It’s in your nature: Marmota monax
The woodchuck keeps a low profile when feeding, will sit erect occasionally to look for danger, and has eyes and ears located near the top of its head as two important adaptations. BARRY REED/SPECIAL TO THE TIMES NEWS
Woodchucks don’t “score any points” with homeowners when they burrow under garages or backyard building foundations.
Groundhog, marmot, whistle pig, chuck or woodchuck; take your pick; all are one and the same. (Marmota monax is its scientific name) Officially named a woodchuck, I thought I would use Groundhog Day to offer some information on this well-known rodent.

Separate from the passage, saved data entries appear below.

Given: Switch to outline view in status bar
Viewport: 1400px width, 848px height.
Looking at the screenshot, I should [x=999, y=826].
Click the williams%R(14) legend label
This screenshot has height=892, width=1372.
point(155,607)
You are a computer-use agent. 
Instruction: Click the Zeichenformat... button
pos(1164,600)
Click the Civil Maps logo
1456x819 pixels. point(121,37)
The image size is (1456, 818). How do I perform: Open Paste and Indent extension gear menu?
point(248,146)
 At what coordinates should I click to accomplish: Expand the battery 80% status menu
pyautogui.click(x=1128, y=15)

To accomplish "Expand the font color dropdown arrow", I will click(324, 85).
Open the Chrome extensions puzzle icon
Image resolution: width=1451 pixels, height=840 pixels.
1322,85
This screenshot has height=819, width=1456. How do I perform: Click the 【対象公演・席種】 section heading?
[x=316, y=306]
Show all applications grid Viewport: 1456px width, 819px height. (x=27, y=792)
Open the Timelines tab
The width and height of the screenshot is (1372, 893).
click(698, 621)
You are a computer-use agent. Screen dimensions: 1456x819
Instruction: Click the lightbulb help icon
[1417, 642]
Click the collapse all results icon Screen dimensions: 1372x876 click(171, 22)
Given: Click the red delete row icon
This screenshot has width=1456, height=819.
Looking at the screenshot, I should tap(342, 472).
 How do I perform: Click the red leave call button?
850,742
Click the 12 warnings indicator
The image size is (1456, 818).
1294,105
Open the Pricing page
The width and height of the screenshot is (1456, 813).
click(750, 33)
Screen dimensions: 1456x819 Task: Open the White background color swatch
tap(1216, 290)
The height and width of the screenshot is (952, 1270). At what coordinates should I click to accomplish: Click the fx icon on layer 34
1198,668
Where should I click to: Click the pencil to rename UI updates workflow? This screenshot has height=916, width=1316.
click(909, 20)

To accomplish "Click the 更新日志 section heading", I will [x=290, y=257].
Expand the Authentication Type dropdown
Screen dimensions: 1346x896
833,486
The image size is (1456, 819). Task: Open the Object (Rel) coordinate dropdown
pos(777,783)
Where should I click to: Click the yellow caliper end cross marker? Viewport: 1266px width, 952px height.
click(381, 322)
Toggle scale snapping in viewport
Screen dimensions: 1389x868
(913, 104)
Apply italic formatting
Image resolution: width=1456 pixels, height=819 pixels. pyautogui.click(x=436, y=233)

Famous for its prognostication skills, it of course has as much ability to predict spring’s arrival as you and I. Actually, you probably know that these mammals are true hibernators, and I doubt that a single woodchuck is out of its winter den on any Feb. 2 day.
It is considered a pest by backyard gardeners and farmers, and its diet is the reason. They feed only on plant matter, with grasses, weeds, leaves of low shrubs, and of course clover, alfalfa and unfortunately your red beets or carrots.
A woodchuck “grazes” voraciously so it can add as many calories in order to build up its critical body fat. A September woodchuck looks rather plump as it continues to store up the fat needed for its long hibernation.
Woodchucks are excellent burrowers. The one entrance hole can usually be easily identified by the raised mound of dirt and stones it pushes out behind it as it digs. The mound can be 2 or 3 feet in diameter and sometimes 18 inches high. The burrow has a more “secret” entrance which is often hidden 15 or 20 feet from the other opening. This usually doesn’t have the stone and dirt pile near it. The burrow can have another short passage or two underground as well. Their burrows become their resting, denning, nursery and escape passages.
Like most burrowing animals, its external ears are rather small for ease of moving in and out of the den. The “chucks” also have their noses and eyes on top of their head so they can ease up to the den entrance to scan for potential danger (predators). Thus they don’t need to poke their entire head out into the open.
Young woodchucks fall prey to hawks, and when mature, foxes and coyotes prey on them. Those denning on highway embankments have their numbers thinned by automobiles. If you had an aerial view, a woodchuck den would be quite noticeable because the crops in a 20-25 yard radius would be clipped off close to the ground.
For as destructive as they are to farmers, woodchucks are very important to other wildlife. Foxes and coyotes rely on enlarging “chuck” burrows to raise their young. Cottontail rabbits when being pursued by hunting dogs or foxes dash into a burrow for safety. Skunks and opossums use dens to winter sleep a few weeks at a time in bitter cold temperatures. Worth noting is that woodchucks are actually excellent climbers (related to ground squirrels). They can quickly scramble up a stout trunk if blocked from their den or climb apple trees to reach my “Honeycrisp” apples 4 or 5 feet up in the tree.
Test Your Outdoor Knowledge: The _____ nests in tree cavities/nest boxes. A. Black-capped chickadee, B. tufted titmouse, C. white-breasted nuthatch, D. house wren, E. all of these.
Last Week’s Trivia: Even though bear and deer are most active at night, they do feed and forage during the day as well, but the flying squirrel is strictly a nocturnal mammal, avoiding the more numerous daytime predators.